The worst feeling ever is to feel like shit but you don't know what's wrong. Feeling that no one cares and you're in this alone. Like you know you're gonna stop functioning soon but you can do nothing about it. Yet people think I'm over reacting. Things haven't been the same for long and my heart's really numb now. At times like this when I just don't know where or what to turn to and all I am is just being a burden to everyone else around me. Time just has to stop.
Hi! It's been 5 days since I've been off twitter and I miss twitter so much T_T but I'm handling this better than expected because i thought i'd beg for my twitter password from my friend right after logging out, but I haven't. Being off twitter saves up my phone's battery and it also helps me to chill out abit, since i've got no one to stalk/no one to impress.
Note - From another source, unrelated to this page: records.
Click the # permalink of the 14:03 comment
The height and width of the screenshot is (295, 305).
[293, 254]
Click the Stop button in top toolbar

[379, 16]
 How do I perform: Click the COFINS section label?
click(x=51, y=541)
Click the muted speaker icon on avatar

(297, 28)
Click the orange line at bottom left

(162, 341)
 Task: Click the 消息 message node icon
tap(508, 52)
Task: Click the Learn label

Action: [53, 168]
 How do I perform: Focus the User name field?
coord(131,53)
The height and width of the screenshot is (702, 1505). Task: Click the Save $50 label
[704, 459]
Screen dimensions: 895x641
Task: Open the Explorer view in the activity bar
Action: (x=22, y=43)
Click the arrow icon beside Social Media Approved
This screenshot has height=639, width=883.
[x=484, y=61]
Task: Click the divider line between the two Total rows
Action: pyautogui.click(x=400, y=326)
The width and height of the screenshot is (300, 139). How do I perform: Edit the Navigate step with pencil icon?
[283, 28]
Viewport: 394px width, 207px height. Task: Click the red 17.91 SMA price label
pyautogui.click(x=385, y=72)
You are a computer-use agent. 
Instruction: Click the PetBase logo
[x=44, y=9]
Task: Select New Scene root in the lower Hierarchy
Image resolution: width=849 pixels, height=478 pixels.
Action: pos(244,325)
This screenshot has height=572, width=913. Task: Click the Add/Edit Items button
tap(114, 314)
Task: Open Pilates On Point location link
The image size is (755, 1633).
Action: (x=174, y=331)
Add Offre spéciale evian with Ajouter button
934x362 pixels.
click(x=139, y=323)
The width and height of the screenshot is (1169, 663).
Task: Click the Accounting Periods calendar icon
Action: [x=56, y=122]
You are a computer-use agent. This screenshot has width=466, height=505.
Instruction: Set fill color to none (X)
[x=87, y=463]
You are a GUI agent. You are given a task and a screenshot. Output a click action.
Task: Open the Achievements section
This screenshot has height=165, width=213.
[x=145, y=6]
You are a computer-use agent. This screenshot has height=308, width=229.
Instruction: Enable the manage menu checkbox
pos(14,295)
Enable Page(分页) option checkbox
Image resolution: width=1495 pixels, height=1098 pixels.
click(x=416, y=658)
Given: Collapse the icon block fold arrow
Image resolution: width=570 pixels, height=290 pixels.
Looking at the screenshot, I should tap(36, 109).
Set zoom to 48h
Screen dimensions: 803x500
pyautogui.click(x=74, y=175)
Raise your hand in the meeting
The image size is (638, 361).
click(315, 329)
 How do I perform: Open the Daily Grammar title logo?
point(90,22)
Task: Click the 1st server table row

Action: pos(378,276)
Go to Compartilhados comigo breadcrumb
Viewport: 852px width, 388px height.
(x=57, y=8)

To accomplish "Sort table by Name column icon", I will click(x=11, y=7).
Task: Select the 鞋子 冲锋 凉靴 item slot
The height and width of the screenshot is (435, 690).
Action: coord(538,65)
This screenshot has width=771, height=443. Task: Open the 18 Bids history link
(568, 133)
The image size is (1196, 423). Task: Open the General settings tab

But the sad thing is people actually unfollowed me hais :'( what is this! & no one misses me from twitter so no point being on twitter when no one wants me there lol.
I have been studying and doing past year papers but I still feel as dumb as fuck because I'm not doing very well in this "studying" process. I got sick a few days ago and I lost my voice (literally) but I'm getting better! However, the medication makes me feel very drowsy + weak, therefore my studying/revision process is affected lol *excuses* Thank god for the holiday tomorrow so I can have more time to study. Social studies + maths paper next tuesday and hopefully I can memorise my humanities content soon! Tuition later then library with Hae Ryeong after. Hopefully I can use this 2 days productively before the papers actually start. Bye!!
Hello Hello! So i'm back from tuition/town and today wasn't productive at all! English paper done and I'm left with the rest starting from Friday again! The horror T_T
Met Azri after a gazillion years and he made me decide to stop using twitter for the time being. I feel that twitter is a great place to socialise and know what's going on but I really think that it's a distraction for me and I'll get more hurt by stalking people from my past. I started to take tuition because i thought it'll help me to improve my grades so I don't want to disappoint my parents by failing subs again! Hehe so today will be my last day on twitter till end of o's? I don't know if i can bear from leaving twitter hais but it's okay i'll persevere!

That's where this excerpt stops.